Document excerpt:
It will take some time, perhaps 20 or more years, for the people of world to learn whether today's news media have been successful in meeting the enormous challenge facing them.

Andy Pate

I am not referring to the daily news reporting we're now receiving, nor am I referring to timely opinions about the major events happening around the world, and certainly not to what is typical news in 2023, which seems obsessed with the dark and the ugly.

The challenge before today's media is to report the Good News, and to do so so very well that most everybody reads it, sees it and hears it.

The New Jerusalem

Good people are currently doing mighty good deeds wherever there is a significant population, whether in a poor country or a wealthy one, whether in a peaceful community or one brutalized by war and widespread violence.

Singularly, each good deed cannot be said to stand out or tell us very much. But collectively, they tell us how we must deal with the major issues through which societies are struggling, like mass killings, horrific natural tragedies, and war itself.

Good people set our example. They inform us all how to live; how to find meaning even if we are, so to speak, "nobodies," not well-known or wealthy, that is.

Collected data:
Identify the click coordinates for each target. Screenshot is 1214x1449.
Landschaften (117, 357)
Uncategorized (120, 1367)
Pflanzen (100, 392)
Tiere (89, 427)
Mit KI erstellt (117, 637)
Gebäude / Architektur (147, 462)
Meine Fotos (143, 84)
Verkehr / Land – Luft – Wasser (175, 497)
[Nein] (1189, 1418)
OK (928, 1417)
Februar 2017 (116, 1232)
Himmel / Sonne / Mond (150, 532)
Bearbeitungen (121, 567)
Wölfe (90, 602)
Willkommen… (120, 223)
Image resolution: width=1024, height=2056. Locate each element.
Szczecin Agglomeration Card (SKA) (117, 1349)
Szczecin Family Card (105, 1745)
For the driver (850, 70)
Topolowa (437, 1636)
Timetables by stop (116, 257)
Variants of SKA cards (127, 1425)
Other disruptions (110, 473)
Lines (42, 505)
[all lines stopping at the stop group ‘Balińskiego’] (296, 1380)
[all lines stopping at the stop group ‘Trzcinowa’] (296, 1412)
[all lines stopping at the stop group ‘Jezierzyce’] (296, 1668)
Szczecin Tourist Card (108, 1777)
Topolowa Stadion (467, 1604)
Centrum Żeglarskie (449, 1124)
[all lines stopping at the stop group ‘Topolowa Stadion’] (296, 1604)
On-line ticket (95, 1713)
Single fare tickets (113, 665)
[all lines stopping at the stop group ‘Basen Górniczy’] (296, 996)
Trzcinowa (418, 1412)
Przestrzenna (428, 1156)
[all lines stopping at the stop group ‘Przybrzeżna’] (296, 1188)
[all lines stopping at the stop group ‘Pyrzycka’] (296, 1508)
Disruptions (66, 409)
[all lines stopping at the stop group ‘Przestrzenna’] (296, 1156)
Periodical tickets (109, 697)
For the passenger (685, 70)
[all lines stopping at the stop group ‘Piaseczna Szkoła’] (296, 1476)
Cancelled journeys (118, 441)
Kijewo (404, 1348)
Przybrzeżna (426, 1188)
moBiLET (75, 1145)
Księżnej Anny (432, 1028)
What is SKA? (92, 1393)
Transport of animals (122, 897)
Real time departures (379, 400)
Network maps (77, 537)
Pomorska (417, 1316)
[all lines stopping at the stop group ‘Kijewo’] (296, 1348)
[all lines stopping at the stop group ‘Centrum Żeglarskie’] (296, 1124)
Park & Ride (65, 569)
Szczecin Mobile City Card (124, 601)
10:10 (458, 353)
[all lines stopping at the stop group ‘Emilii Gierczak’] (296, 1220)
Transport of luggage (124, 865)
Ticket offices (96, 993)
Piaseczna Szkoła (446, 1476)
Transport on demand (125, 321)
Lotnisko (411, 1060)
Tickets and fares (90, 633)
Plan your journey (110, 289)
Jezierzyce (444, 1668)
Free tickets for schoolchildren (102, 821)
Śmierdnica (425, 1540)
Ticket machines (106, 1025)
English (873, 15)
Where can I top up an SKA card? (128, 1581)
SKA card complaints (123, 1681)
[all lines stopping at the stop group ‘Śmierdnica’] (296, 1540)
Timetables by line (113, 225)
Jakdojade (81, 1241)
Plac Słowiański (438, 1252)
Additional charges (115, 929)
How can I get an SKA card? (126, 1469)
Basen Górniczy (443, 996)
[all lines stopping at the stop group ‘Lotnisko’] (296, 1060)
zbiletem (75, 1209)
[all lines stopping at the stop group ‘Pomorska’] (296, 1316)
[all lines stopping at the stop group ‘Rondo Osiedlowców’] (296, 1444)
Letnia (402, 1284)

Problems and tasks:
- 1) Do these statements agree with the piece on news media and good news? Answer yes or no for each, quoting the deciding words. (a) It may take 20 or more years to learn whether today's news media have met their challenge. (b) Each good deed, taken on its own, stands out. (c) Good deeds are being done only in wealthy, peaceful places.
- 2) Which major issues does the piece on news media and good news name as ones societies are struggling through? List all of them.
- 3) According to the piece on news media and good news, what does typical news in 2023 seem obsessed with?

Answers below:
- 1)
(a) Yes: "perhaps 20 or more years, for the people of world to learn whether today's news media have been successful in meeting the enormous challenge facing them"
(b) No: "Singularly, each good deed cannot be said to stand out or tell us very much."
(c) No: "whether in a poor country or a wealthy one, whether in a peaceful community or one brutalized by war and widespread violence"

- 2)
- mass killings
- horrific natural tragedies
- war itself

- 3) The dark and the ugly.